What you will do | Repeat the records below in their entirety, exactly.

Stored items:
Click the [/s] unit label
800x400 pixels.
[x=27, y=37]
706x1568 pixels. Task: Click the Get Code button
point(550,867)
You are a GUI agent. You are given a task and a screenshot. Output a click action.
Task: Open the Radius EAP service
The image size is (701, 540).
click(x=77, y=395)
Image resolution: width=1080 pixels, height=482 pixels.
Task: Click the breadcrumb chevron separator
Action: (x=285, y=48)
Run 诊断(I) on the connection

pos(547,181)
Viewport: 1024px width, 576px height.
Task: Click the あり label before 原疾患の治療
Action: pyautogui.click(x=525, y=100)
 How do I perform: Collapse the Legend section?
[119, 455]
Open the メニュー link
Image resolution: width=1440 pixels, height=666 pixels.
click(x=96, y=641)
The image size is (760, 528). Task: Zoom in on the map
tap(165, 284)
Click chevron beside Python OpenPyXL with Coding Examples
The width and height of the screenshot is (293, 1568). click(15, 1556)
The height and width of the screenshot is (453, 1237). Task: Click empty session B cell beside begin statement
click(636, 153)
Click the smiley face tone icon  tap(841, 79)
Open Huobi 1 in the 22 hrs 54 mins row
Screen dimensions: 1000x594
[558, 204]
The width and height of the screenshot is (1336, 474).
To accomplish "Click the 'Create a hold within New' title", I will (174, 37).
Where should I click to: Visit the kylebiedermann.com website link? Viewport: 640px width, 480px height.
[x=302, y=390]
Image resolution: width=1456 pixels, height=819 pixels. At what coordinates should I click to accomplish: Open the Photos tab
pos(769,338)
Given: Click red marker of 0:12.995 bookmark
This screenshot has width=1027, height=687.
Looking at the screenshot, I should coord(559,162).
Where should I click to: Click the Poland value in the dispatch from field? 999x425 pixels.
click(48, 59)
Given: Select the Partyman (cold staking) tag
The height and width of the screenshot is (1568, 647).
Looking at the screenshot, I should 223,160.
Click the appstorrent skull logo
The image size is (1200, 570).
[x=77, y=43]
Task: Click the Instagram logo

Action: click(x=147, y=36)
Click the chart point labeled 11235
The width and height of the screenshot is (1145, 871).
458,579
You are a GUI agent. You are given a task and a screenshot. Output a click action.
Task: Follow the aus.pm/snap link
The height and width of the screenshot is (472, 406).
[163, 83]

Solved problem |
Click the [/s] unit label
800x400 pixels.
[x=27, y=37]
706x1568 pixels. Task: Click the Get Code button
point(550,867)
You are a GUI agent. You are given a task and a screenshot. Output a click action.
Task: Open the Radius EAP service
The image size is (701, 540).
click(x=77, y=395)
Image resolution: width=1080 pixels, height=482 pixels.
Task: Click the breadcrumb chevron separator
Action: (x=285, y=48)
Run 诊断(I) on the connection

pos(547,181)
Viewport: 1024px width, 576px height.
Task: Click the あり label before 原疾患の治療
Action: pyautogui.click(x=525, y=100)
 How do I perform: Collapse the Legend section?
[119, 455]
Open the メニュー link
Image resolution: width=1440 pixels, height=666 pixels.
click(x=96, y=641)
The image size is (760, 528). Task: Zoom in on the map
tap(165, 284)
Click chevron beside Python OpenPyXL with Coding Examples
The width and height of the screenshot is (293, 1568). click(15, 1556)
The height and width of the screenshot is (453, 1237). Task: Click empty session B cell beside begin statement
click(636, 153)
Click the smiley face tone icon  tap(841, 79)
Open Huobi 1 in the 22 hrs 54 mins row
Screen dimensions: 1000x594
[558, 204]
The width and height of the screenshot is (1336, 474).
To accomplish "Click the 'Create a hold within New' title", I will (174, 37).
Where should I click to: Visit the kylebiedermann.com website link? Viewport: 640px width, 480px height.
[x=302, y=390]
Image resolution: width=1456 pixels, height=819 pixels. At what coordinates should I click to accomplish: Open the Photos tab
pos(769,338)
Given: Click red marker of 0:12.995 bookmark
This screenshot has width=1027, height=687.
Looking at the screenshot, I should coord(559,162).
Where should I click to: Click the Poland value in the dispatch from field? 999x425 pixels.
click(48, 59)
Given: Select the Partyman (cold staking) tag
The height and width of the screenshot is (1568, 647).
Looking at the screenshot, I should 223,160.
Click the appstorrent skull logo
The image size is (1200, 570).
[x=77, y=43]
Task: Click the Instagram logo

Action: click(x=147, y=36)
Click the chart point labeled 11235
The width and height of the screenshot is (1145, 871).
458,579
You are a GUI agent. You are given a task and a screenshot. Output a click action.
Task: Follow the aus.pm/snap link
The height and width of the screenshot is (472, 406).
[163, 83]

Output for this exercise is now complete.